# Direction:
Format the items below as a JSON list of strings, one string per line with blank lines left out, starting with the line that contains "Task: Select the 国外 radio button" and going on through the line that contains "Action: click(x=85, y=445)". Leave the pictures out of the answer.

# Rows:
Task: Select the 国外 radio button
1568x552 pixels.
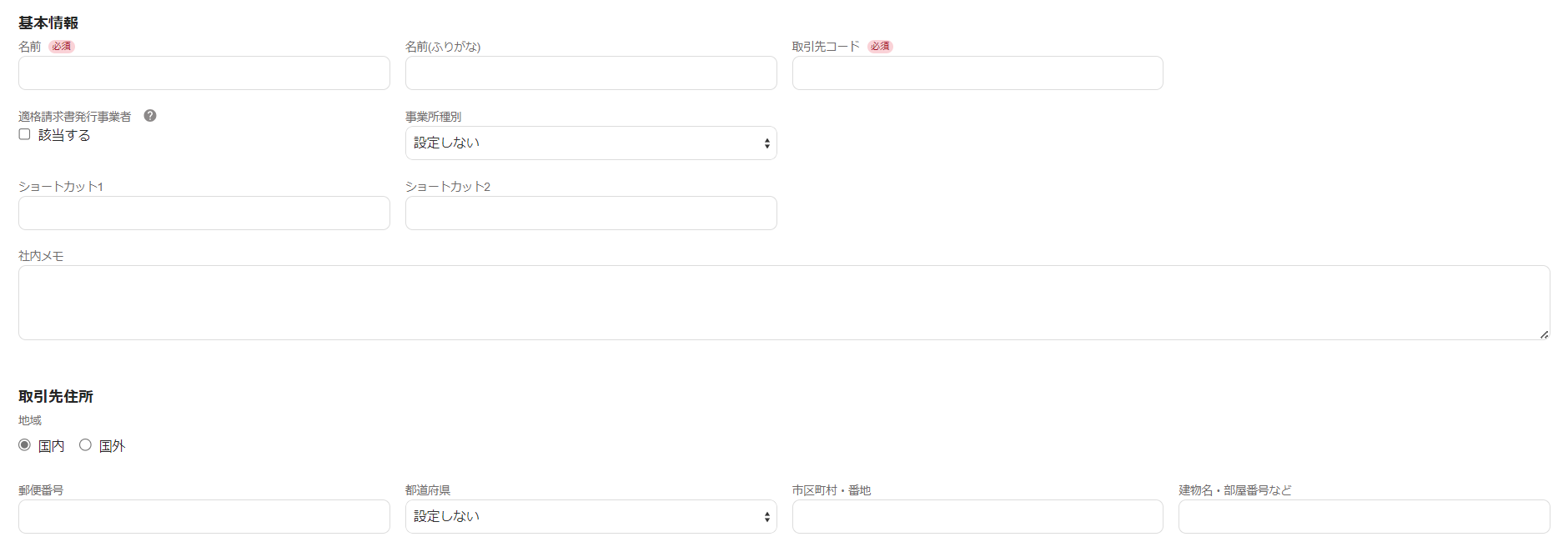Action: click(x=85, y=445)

--

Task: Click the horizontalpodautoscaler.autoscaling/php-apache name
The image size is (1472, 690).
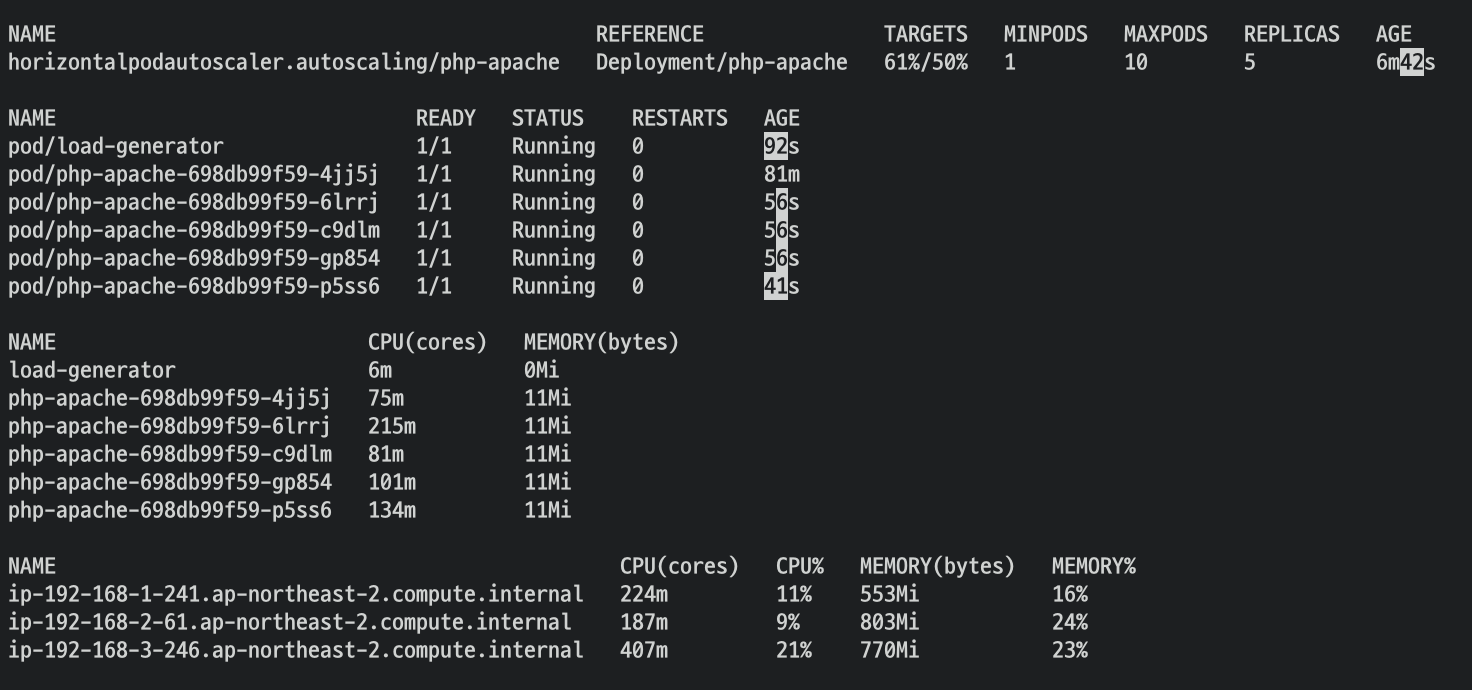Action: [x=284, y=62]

# Answer in full:
[
  "Task: Select the 国外 radio button",
  "1568x552 pixels.",
  "Action: click(x=85, y=445)"
]